Я все спокойно обдумал и вот к чему пришел:
1. Федю-балалаечника — уберу — будут нейтральные титры.
2. Пьяного плотогона на вокзале уберу.
3. Выпивающего парня (которого трясет Иван за столом) — уберу.
Очень прошу оставить пролог (пляшущего человека на дороге). Я уберу у него стакан с головы — и впечатление, что он пьян, пропадет. Но останется комический запев фильма… Я, сами видите, не держусь за то, чем можно поступиться без ущерба для фильма, но это убирать нельзя. Я буду просить и настаивать на этом».
Тем не менее убрали всё.
В августе 1972 года Василию Макаровичу наконец удалось приехать в Сростки (до этого несколько раз мешала болезнь). И хотя еще в мае он писал матери: «Ну, жду-не дождусь, когда уж домой поеду! Ох. И охота же пожить… Дадут ли только?» Не дали. Пришлось срочно срываться в Москву, а для этого телеграммой просить троюродного брата Ивана купить билет на самолет из Новосибирска.
«Билет я купил, но неожиданно получаю от него телеграмму, что билет нужен… раньше, — вспоминал Иван Петрович. — Ну, думаю, что-то случилось. И вот он появляется на пороге, невыспавшийся, осунувшийся еще больше… Что случилось? Он молча вынимает смятую телеграмму из кармана и подает мне. Читаю: “Срочно вылетай, вырезаем паром. Подпись”.
Василий стоял на кухне — курил. <…> Говорил он нервно, с дрожью в голосе, на глазах стояли слезы. “Надо же, десятый раз сдаю ‘Печки-лавочки’, и вот опять вырезают паром. <…> Если вырезать паром — картина развалится на две половинки — на городскую и деревенскую. Нет уж, я не сдамся, я упрусь или совсем закрою — не выпущу. Поеду снова воевать…”».
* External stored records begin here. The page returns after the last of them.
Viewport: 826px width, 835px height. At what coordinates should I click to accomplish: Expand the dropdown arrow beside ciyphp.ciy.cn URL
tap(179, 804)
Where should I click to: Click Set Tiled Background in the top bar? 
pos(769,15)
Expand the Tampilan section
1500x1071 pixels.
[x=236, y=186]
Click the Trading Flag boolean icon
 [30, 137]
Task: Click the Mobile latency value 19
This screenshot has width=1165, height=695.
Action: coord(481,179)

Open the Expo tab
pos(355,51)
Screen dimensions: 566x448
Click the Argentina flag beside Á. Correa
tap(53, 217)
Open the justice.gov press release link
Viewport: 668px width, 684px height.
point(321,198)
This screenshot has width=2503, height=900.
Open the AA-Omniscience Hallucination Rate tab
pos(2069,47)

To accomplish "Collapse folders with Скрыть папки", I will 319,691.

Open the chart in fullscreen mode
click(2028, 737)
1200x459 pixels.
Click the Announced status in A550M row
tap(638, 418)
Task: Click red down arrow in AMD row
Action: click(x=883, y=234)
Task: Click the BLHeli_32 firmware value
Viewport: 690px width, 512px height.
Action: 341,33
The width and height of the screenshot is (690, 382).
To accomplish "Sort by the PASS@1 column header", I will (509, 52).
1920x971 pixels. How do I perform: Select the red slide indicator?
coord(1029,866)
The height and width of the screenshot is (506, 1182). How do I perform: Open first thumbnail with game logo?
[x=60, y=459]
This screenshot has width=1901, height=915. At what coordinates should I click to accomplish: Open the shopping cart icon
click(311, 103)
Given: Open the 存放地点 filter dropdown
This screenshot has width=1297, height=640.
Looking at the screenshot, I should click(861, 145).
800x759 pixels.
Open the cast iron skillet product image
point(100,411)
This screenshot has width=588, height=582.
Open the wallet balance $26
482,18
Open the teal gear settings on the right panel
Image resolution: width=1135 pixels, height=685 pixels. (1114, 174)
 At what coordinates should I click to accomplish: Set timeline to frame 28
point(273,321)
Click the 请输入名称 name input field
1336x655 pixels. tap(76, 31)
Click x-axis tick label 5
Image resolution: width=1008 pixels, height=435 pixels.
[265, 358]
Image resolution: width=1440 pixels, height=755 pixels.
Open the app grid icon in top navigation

Конечно, шанс упереться, пойти на открытый конфликт, не дать согласия у Шукшина был, но тогда его отношения с Госкино были бы безвозвратно испорчены (положенный на полку фильм — это не только идеология, но и финансы — кто будет отвечать за истраченные сотни тысяч «народных денег»?), тогда надо было бы распроститься с мечтой о Разине. И пришлось Скрепя сердце согласиться — ради будущего фильма Шукшин был готов на все, да и оказаться в роли режиссера опального фильма он тоже, скорее всего, не захотел бы — не шукшинская эта стратегия.